━━ SOURCE MATERIAL ━━

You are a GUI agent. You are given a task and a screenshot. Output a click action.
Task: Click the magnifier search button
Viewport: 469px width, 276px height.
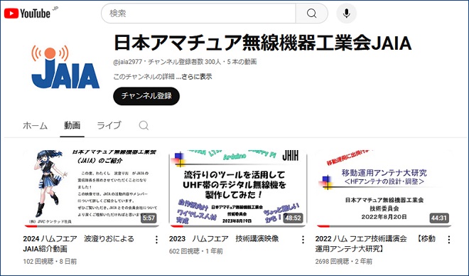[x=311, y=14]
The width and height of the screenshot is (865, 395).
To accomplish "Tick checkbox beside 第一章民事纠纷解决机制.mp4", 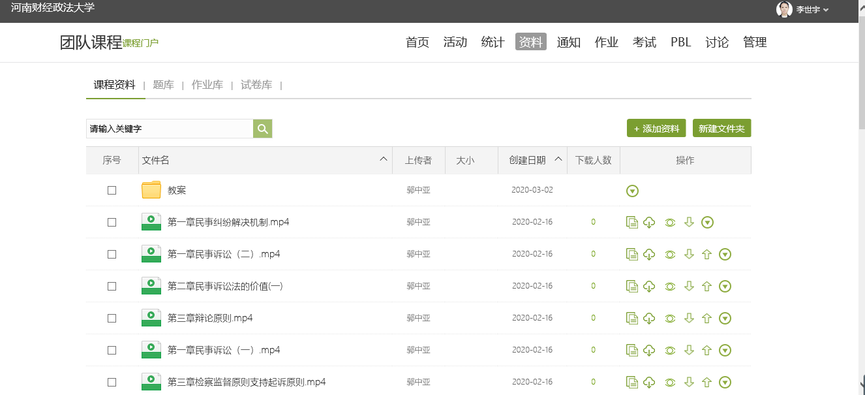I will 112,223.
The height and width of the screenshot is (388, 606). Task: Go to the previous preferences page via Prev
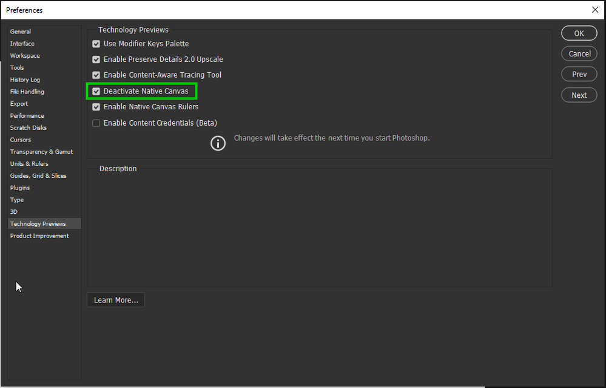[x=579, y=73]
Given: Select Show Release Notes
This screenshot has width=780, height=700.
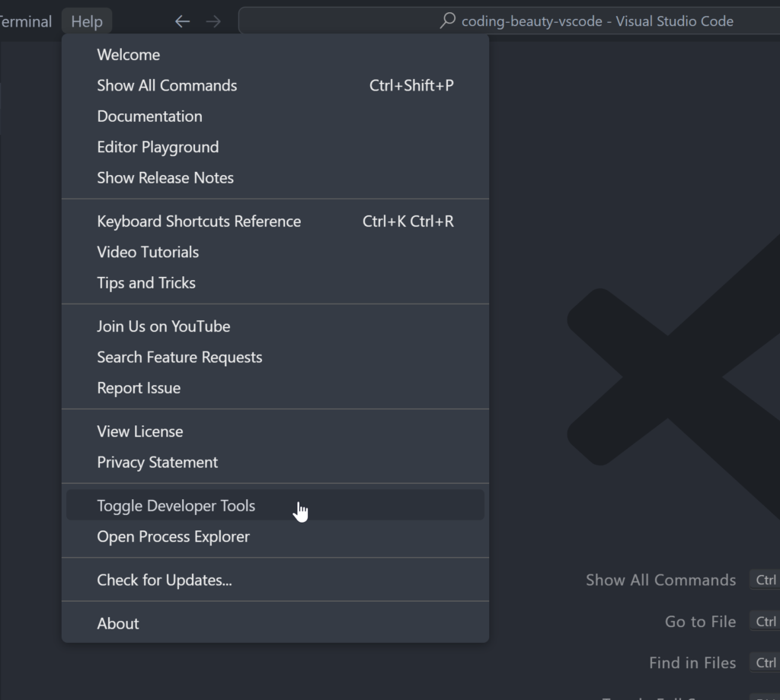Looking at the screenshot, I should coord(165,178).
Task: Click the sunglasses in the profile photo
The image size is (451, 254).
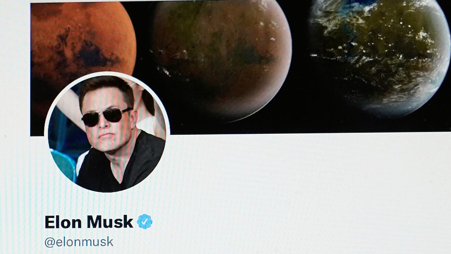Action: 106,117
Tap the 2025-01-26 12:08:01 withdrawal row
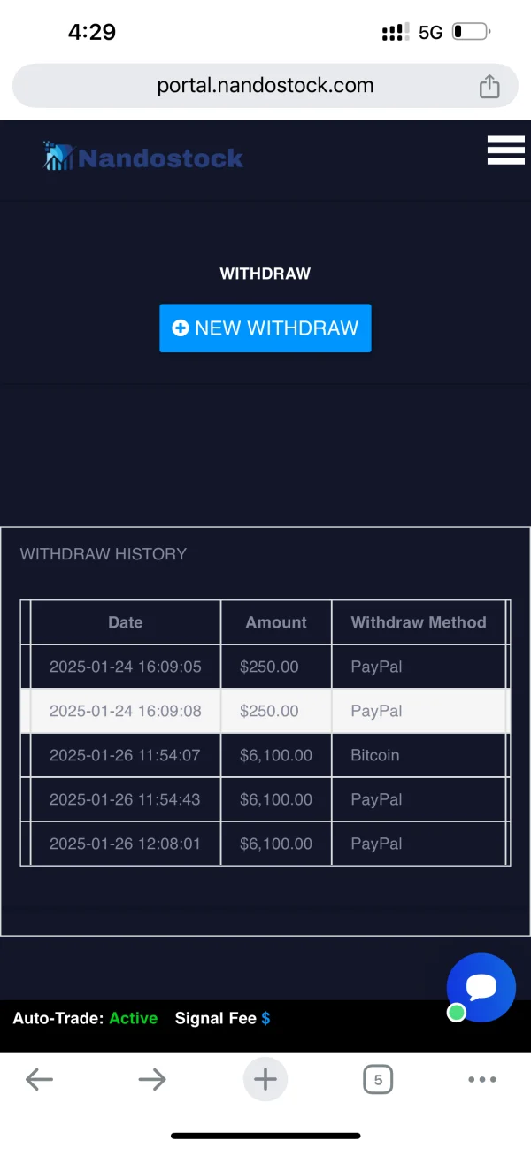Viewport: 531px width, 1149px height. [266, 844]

━━━
━━ SOURCE MATERIAL ━━

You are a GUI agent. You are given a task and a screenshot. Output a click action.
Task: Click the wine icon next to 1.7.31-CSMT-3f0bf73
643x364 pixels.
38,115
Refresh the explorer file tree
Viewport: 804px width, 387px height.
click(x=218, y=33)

━━━
━━ SOURCE MATERIAL ━━

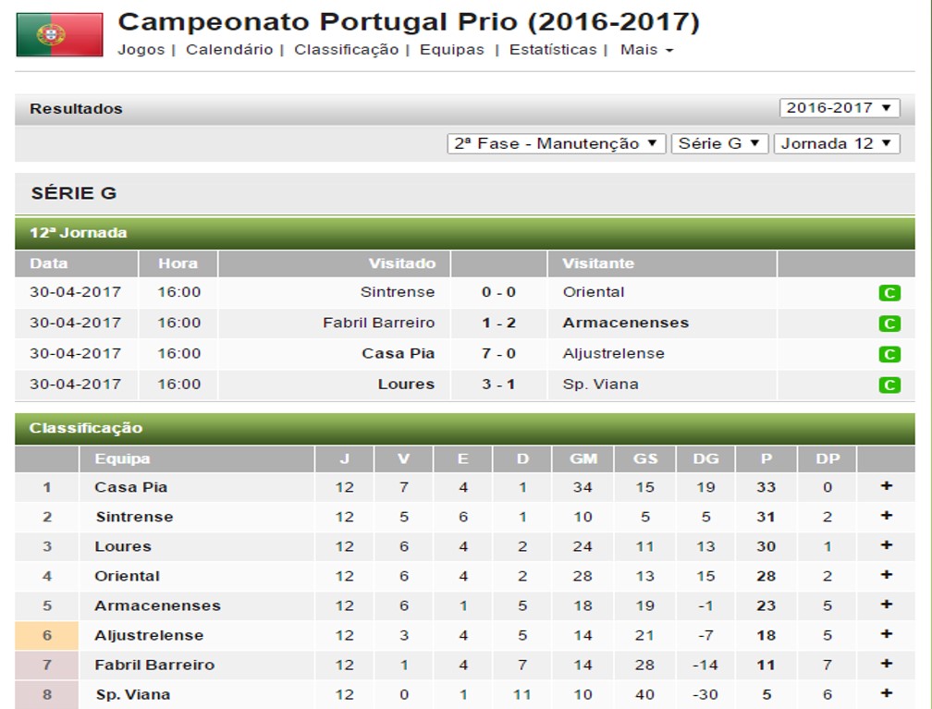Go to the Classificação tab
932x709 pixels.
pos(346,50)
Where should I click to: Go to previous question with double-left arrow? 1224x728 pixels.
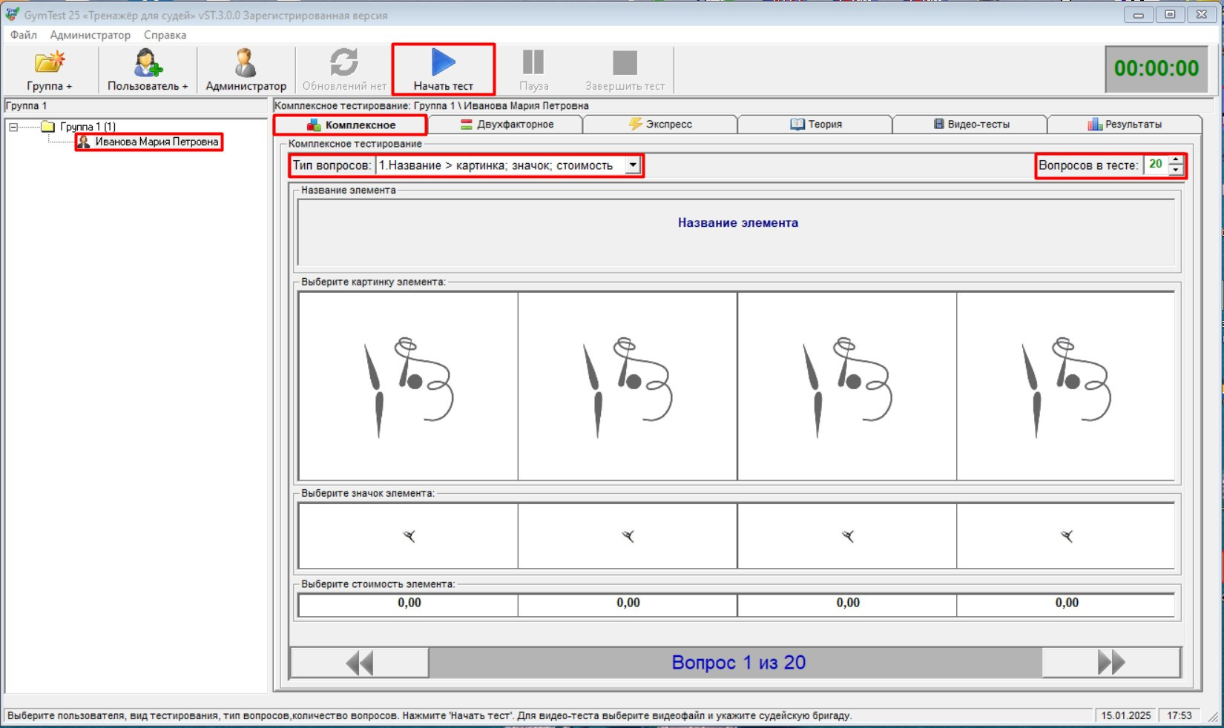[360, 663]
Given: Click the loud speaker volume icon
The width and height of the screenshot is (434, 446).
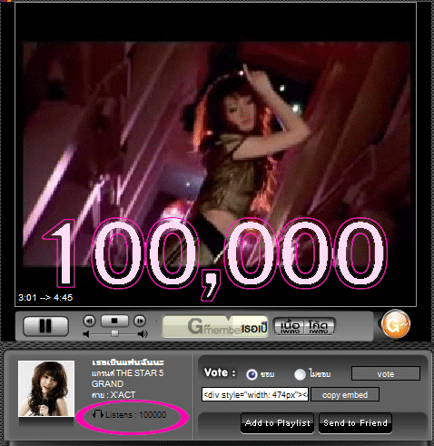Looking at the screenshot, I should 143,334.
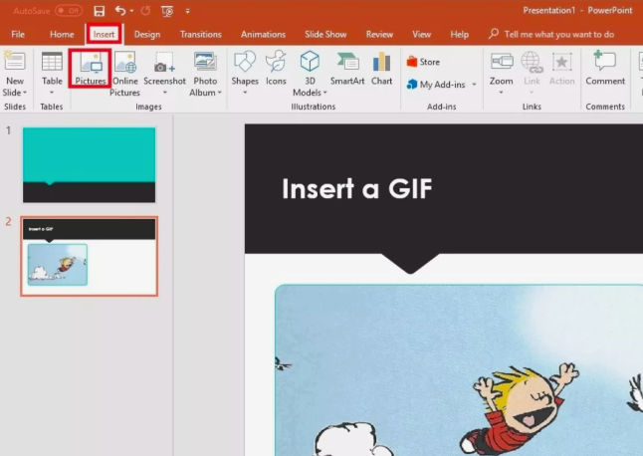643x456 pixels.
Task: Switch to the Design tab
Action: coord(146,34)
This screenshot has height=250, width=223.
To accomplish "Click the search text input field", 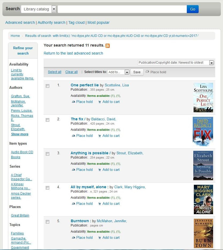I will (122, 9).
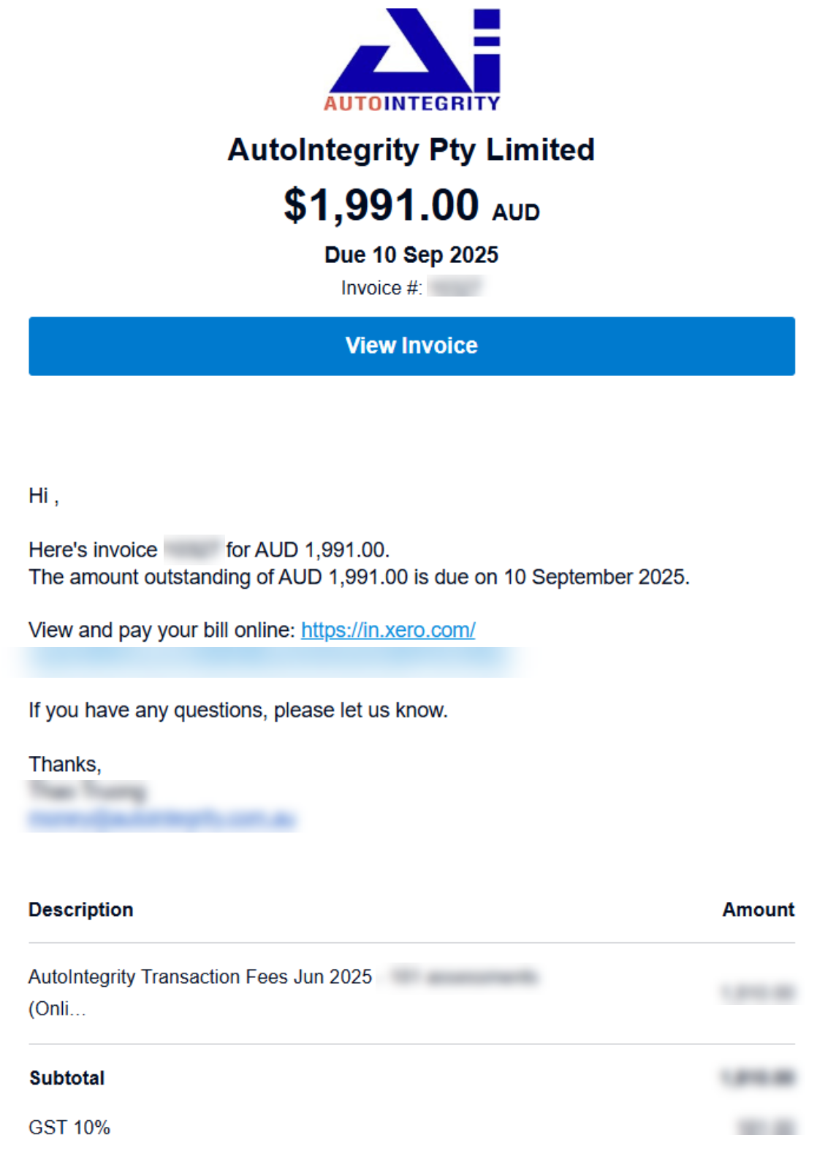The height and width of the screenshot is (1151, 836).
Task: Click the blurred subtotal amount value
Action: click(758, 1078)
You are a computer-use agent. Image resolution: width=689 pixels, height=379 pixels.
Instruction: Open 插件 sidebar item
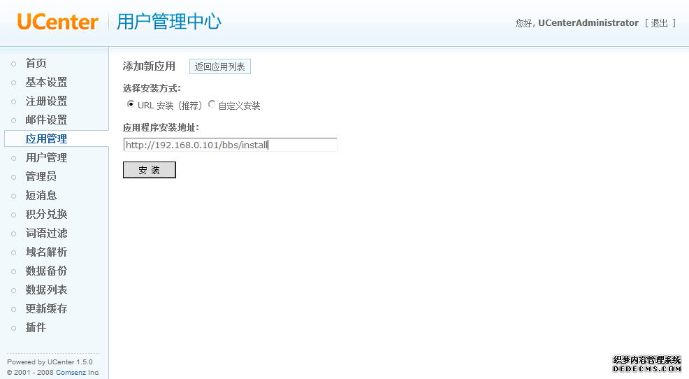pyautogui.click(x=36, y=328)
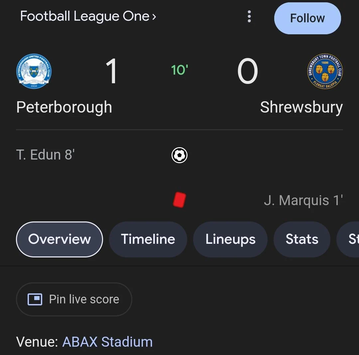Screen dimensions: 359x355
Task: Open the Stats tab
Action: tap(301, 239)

━━━

▶ YOUR ASSIGNMENT
Set the pictures aside and reproduce exactly the lines above, from the line holding "The height and width of the screenshot is (388, 606)." through the line holding "Task: Click the sunglasses", both included, with nothing else.

▶ ANSWER TO THIS PROBLEM
The height and width of the screenshot is (388, 606). Task: Go to the previous preferences page via Prev
[x=579, y=73]
Given: Select Show Release Notes
This screenshot has width=780, height=700.
Looking at the screenshot, I should coord(165,178).
Task: Click the sunglasses in the profile photo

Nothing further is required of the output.